Part 20 The pipe advantage

20.1 Learning Objectives

By the end of this lesson, you will:

  • Have a sense of why dplyr is advantageous compared to the “base R” way with respect to good coding practice.

Why?

  • Having this in the back of your mind will help you identify qualities of and produce a readable analysis.

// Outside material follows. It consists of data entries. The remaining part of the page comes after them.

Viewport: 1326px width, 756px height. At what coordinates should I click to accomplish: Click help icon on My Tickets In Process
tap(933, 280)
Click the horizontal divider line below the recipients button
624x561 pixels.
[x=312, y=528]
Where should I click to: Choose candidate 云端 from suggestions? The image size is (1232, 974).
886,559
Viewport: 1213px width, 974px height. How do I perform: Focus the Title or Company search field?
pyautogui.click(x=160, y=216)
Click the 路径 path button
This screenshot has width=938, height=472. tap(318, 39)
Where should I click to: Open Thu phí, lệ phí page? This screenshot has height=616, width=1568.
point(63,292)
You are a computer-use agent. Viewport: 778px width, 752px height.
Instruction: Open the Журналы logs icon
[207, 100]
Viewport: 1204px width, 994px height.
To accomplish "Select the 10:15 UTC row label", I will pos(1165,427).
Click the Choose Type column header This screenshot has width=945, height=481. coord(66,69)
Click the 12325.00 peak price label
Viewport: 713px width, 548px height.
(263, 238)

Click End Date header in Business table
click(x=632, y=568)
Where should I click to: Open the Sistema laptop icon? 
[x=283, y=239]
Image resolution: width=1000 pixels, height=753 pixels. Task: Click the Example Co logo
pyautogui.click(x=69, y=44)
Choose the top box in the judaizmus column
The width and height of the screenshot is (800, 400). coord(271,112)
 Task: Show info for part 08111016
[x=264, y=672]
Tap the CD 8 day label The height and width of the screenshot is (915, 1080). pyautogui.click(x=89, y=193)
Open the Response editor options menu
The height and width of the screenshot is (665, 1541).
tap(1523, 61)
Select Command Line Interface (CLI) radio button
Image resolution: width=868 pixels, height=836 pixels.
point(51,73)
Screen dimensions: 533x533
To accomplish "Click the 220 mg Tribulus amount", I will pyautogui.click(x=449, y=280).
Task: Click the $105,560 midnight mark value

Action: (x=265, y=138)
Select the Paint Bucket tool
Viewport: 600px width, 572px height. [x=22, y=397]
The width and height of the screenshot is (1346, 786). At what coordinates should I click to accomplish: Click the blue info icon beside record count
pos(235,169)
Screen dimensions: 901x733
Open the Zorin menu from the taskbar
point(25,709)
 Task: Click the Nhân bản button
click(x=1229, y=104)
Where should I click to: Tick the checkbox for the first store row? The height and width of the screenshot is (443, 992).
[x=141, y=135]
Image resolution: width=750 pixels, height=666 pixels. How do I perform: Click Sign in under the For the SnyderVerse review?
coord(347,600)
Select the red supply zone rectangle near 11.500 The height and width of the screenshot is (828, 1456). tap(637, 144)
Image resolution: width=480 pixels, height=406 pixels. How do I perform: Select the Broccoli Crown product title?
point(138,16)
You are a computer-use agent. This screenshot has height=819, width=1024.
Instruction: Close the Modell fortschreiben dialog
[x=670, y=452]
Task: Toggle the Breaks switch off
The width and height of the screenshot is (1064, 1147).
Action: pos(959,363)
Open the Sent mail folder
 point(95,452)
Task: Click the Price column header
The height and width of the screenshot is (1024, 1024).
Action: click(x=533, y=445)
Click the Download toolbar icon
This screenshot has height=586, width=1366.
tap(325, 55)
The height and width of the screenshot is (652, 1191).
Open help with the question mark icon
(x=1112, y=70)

20.2 Compare nested functions to pipe chains

Self-documenting code.

This is where the tidyverse shines.

Example of dplyr vs base R:

gapminder[gapminder$country == "Cambodia", c("year", "lifeExp")]

vs.

gapminder |>
  filter(country == "Cambodia") |>
  select(year, lifeExp)

Morning Routine Pipie

20.3 The workflow:

  1. Wrangle your data with dplyr first
    • Separate steps with |>
  2. Pipe |> your data into a plot/analysis

20.4 Basic principles:

  1. Do one thing at a time
  • Transform variables OR select variables OR filter cases
  1. Chain multiple operations together using the pipe |>
  2. Use readable object and variable names
  3. Subset a dataset (i.e., select variables) by name, not by “magic numbers”
  4. Note that you need to use the assignment operator <- to store changes!

20.5 Tangent: Base R workflow

We are jumping right into the tidyverse way of doing things in R, instead of the base R way of doing things. Our first week was about “just enough” base R to get you started. If you feel that you want more practice here, take a look at the R intro stat videos by MarinStatsLectures.